QUOTED TEXT:
━━━━
For the PAF’s current needs, a superior air-to-air capability is of paramount importance. It wants to achieve and maintain a ‘first-shot’ advantage, so the J-10CE’s radar range must exceed that of the JF-17C and, in turn, be fully capable of deploying the PL-15E LRAAM (which offers a stated range of 145 km). There are rumours of the PAF possessing the People’s Liberation Army Air Force’s (PLAAF) standard PL-15 LRAAM, which reportedly offers a range of 200 km. Quwa was not able to verify the reports. However, even the PL-15E has a longer range than any of the PAF’s other LRAAMs.

From an area denial standpoint, the J-10CE would help the PAF intercept incoming enemy aircraft; but it is unlikely to be a primary defensive asset. Rather, the PAF likely acquired the J-10CE to form up its offensive capabilities as an escort/top-cover asset for the JF-17B/C (which will deploy SOWs like ALCMs, gliding PGBs, etc). The current fleet of 20 aircraft would be too small for the offensive or, for that matter, defensive role; thus, the PAF will use the remainder of this decade to grow the J-10CE fleet to at least 80 to 90 units, i.e., five squadrons.

However, from 2030, the PAF could start inducting the Shenyang J-31 and, possibly, an unmanned combat aerial vehicle (UCAV) to form its offensive wings. From that point, the J-10CE could shift to the area denial role alongside the JF-17B/C.

JF-17B/C Thunder

While the J-10CE dominates the conversation, the PAF is still invested in the JF-17, especially the latest models, the dual-seat JF-17B and the JF-17C or Block-III.

While the PAF’s baseline fighter, the JF-17C uses an AESA radar with HMD/S and ECM. The KLJ-7A radar has a range of 170 km against targets with a radar cross-section (RCS) of 5m2. It can track 15 targets simultaneously as well as engage four at once. It uses a Chinese HMD/S (likely the same model used onboard the PAF’s J-10CE) paired with a HOBS AAM. It can also leverage the PL-15E.

The JF-17B/C lacks the aerodynamic performance or reach of the J-10CE, but the Thunder is still a viable defensive fighter, one the PAF can afford to acquire at scale thanks to its existing operating infrastructure, local production capacity, and lower costs.

The PAF had originally planned to acquire 50 JF-17Cs; thus far, it only committed to 30 units.[9] The PAF likely split its JF-17C order with the dual-seat JF-17B. It is worth noting that the JF-17B is still largely similar to the JF-17C – i.e., it uses the new fly-by-wire (FBW) flight control system, has the capacity to support an AESA radar, and other improvements.[10] Thus, the PAF can bring its JF-17Bs towards a common configuration with the JF-17C, giving it 56 ‘advanced model’ JF-17s in total.
━━━━
[Entries on finding words and elements]
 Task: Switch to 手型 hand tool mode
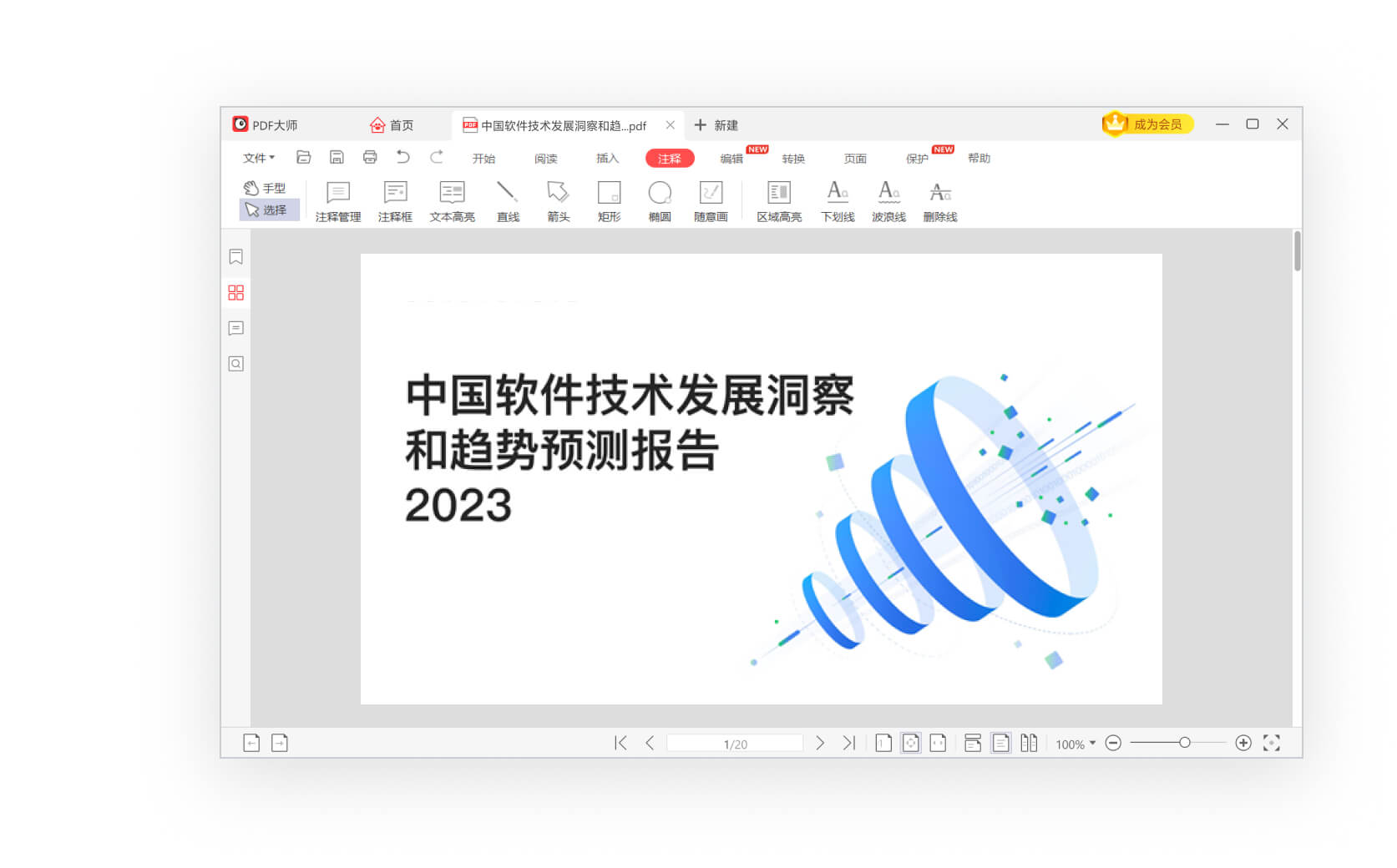(x=269, y=188)
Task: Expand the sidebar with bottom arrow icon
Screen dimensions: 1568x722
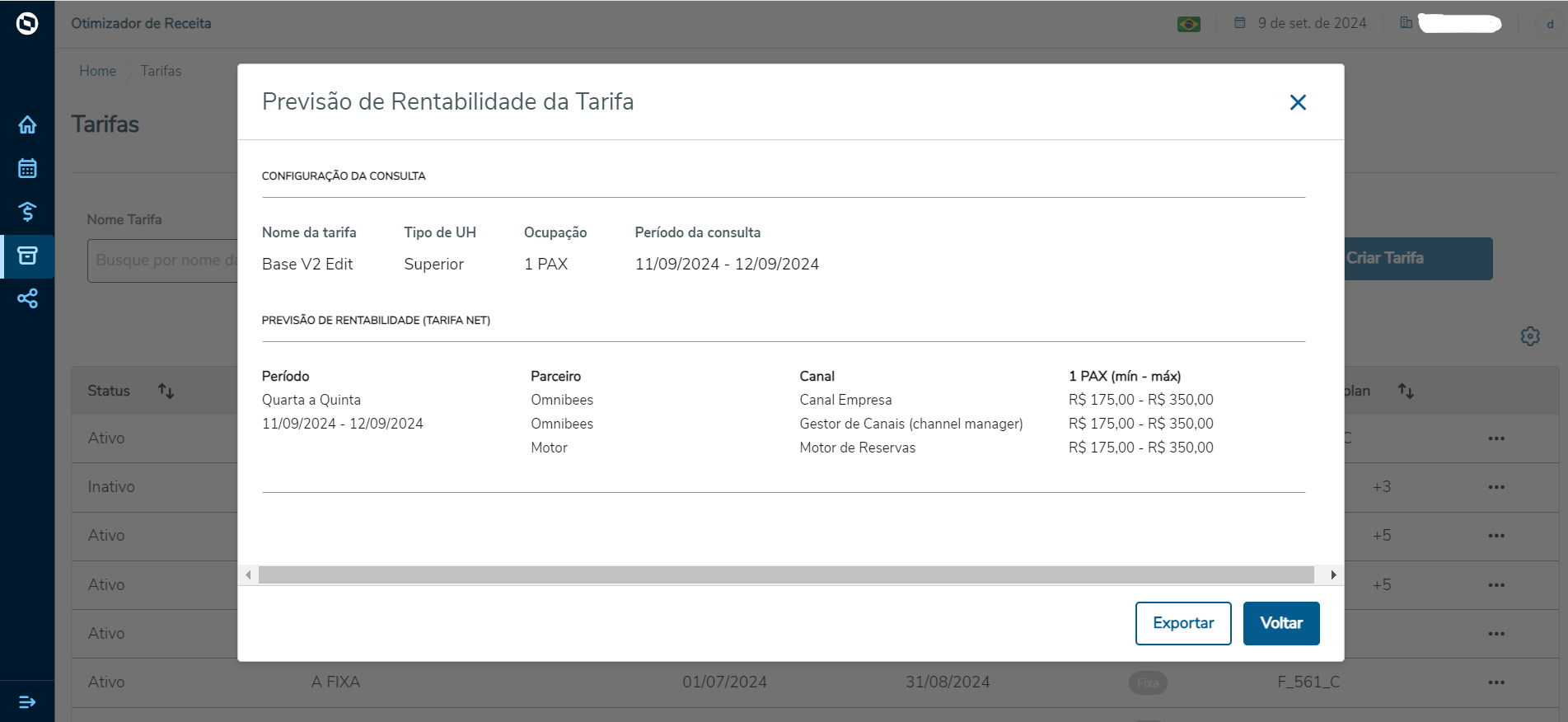Action: (27, 701)

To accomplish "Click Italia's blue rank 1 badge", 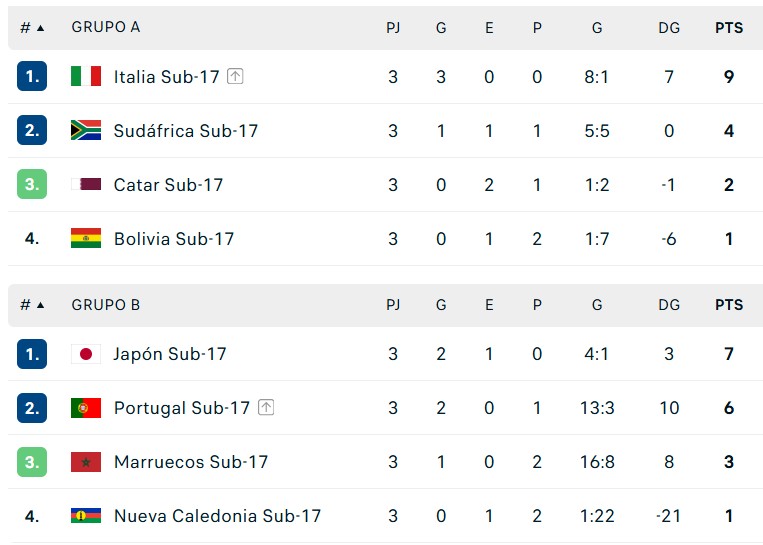I will 32,76.
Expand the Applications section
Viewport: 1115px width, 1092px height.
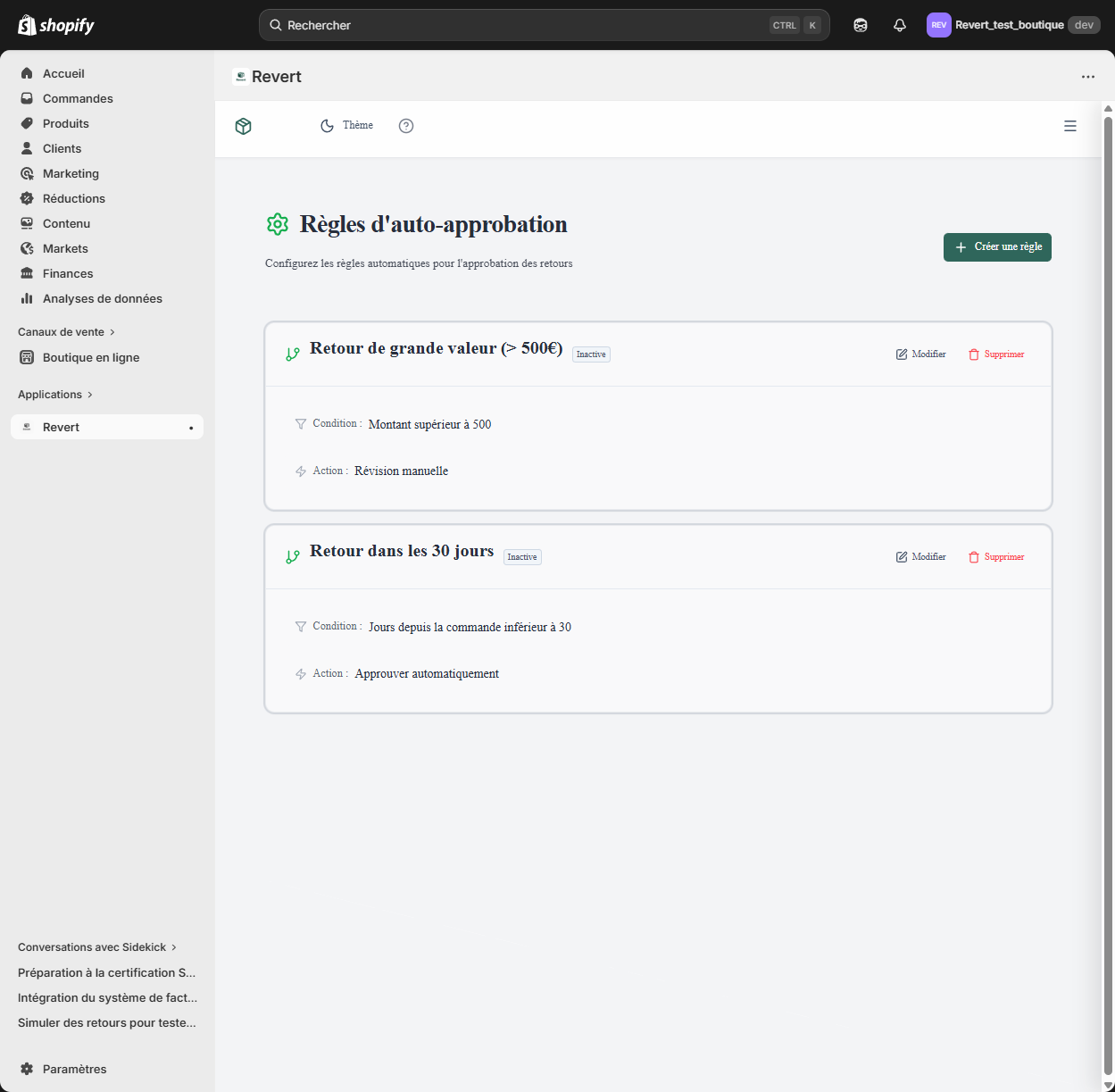click(55, 395)
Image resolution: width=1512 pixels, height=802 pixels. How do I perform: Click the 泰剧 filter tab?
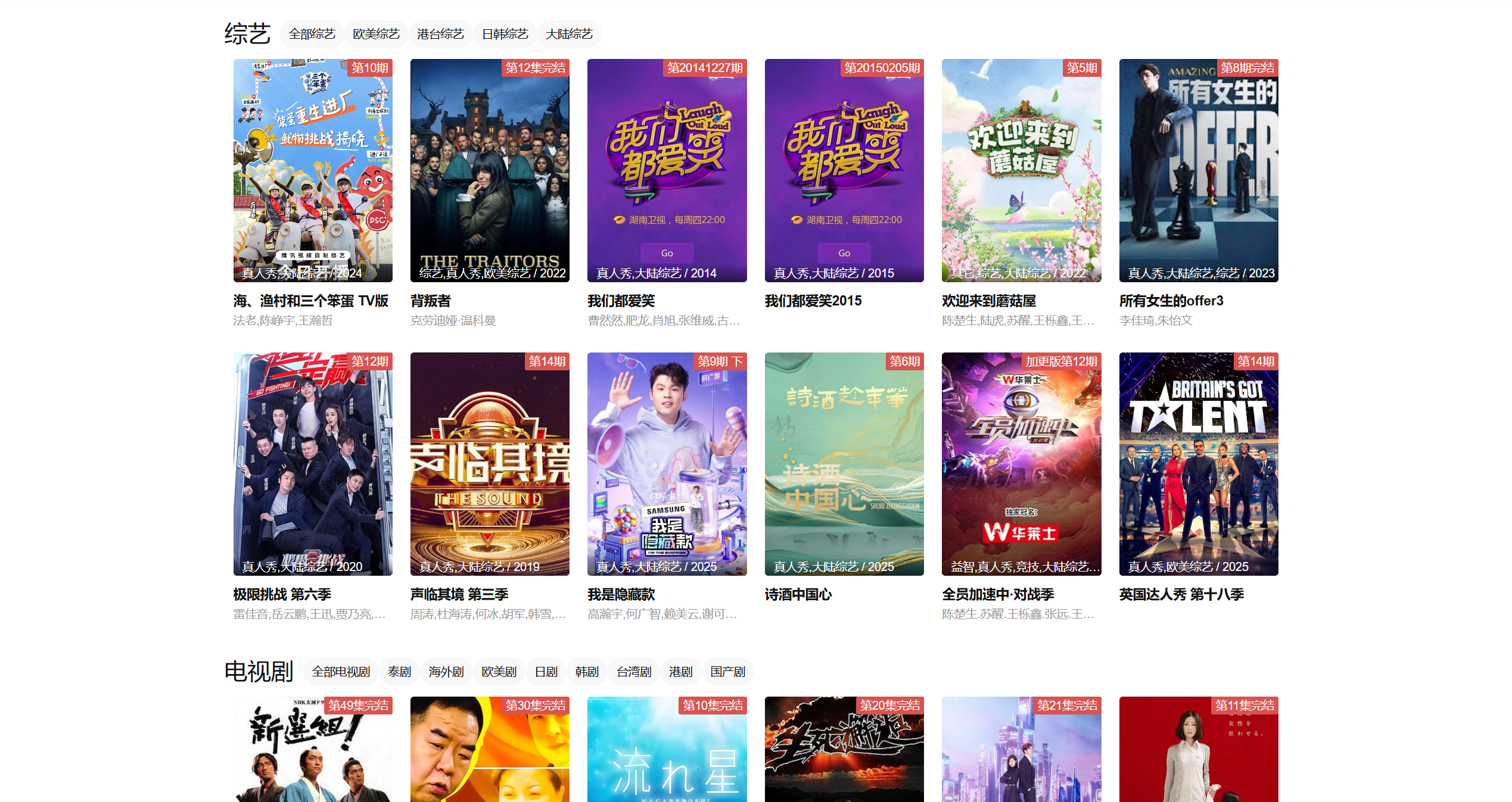pyautogui.click(x=399, y=672)
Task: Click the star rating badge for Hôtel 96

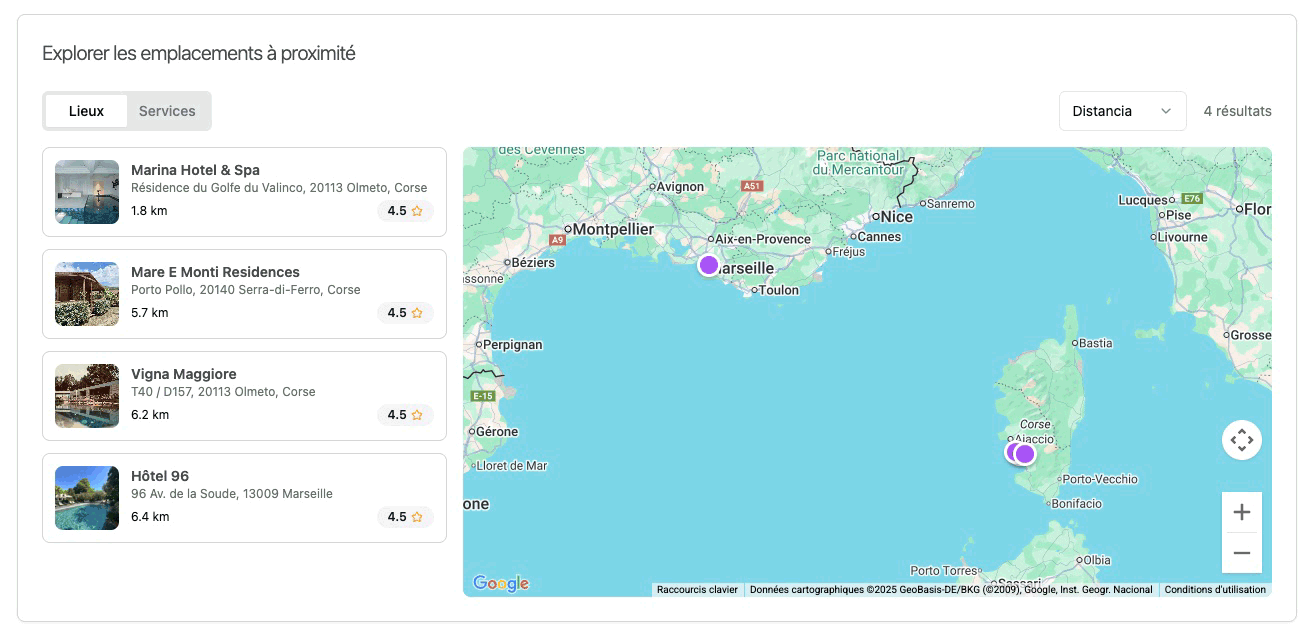Action: 405,517
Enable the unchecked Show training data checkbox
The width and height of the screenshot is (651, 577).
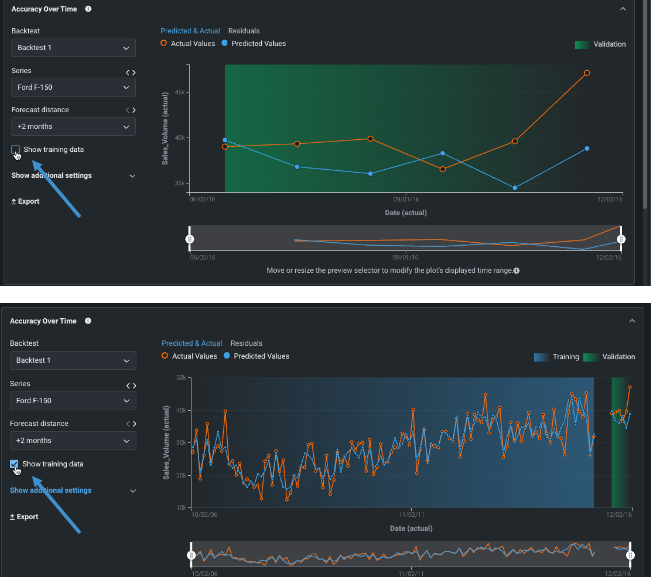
━━━━
TASKS TO CARRY OUT:
• 1. According to the passage on Pakistan Air Force fighters, how many targets can the KLJ-7A radar track simultaneously?
• 2. Extend the passage on Pakistan Air Force fighters, picking up right after its final sentence.

ANSWERS TO THE EXERCISES:
• 1. The KLJ-7A radar can track 15 targets simultaneously.

• 2.
Through the 2020s, the PAF will likely use the JF-17C alongside the J-10CE as an offensive asset, but as the primary platform for deploying SOWs. For example, the JF-17 integrated its Taimur and Ra’ad-series of ALCMs to the JF-17; these ALCMs offer a range of 300 km to 600 km, respectively. Likewise, the PAF will configure the AZB-series of glide PGBs to the JF-17, which can offer a range coverage of 80 km to 220 km, depending on configuration and launch altitude.

That said, the defensive qualities of the JF-17B/C will matter, even in the 2020s, but through the JF-17 Block-II. There is reportedly an upgrade plan for the Block-II, but whether it includes the KLJ-7A AESA radar and HMD/S system of the JF-17C is unclear. However, adding those subsystems to the JF-17 Block-II would be a prudent step as it would add around 60 fighters with the capacity to use the PL-15E LRAAM and HMD/S-paired HOBS AAM to the fleet. It would greatly reinforce the PAF’s area denial and defensive capabilities in a relatively short time.

It seems that the approximately 50 JF-17 Block-Is will soldier on in their current configuration. The aircraft are among the PAF’s older JF-17s and, by the mid-2030s, will start reaching the end of their airframes’ service lives. However, the Block-Is are still capable of deploying the SD-10 LRAAM and C-802 ASCM, thus making them valuable air defence and stand-off attack aircraft.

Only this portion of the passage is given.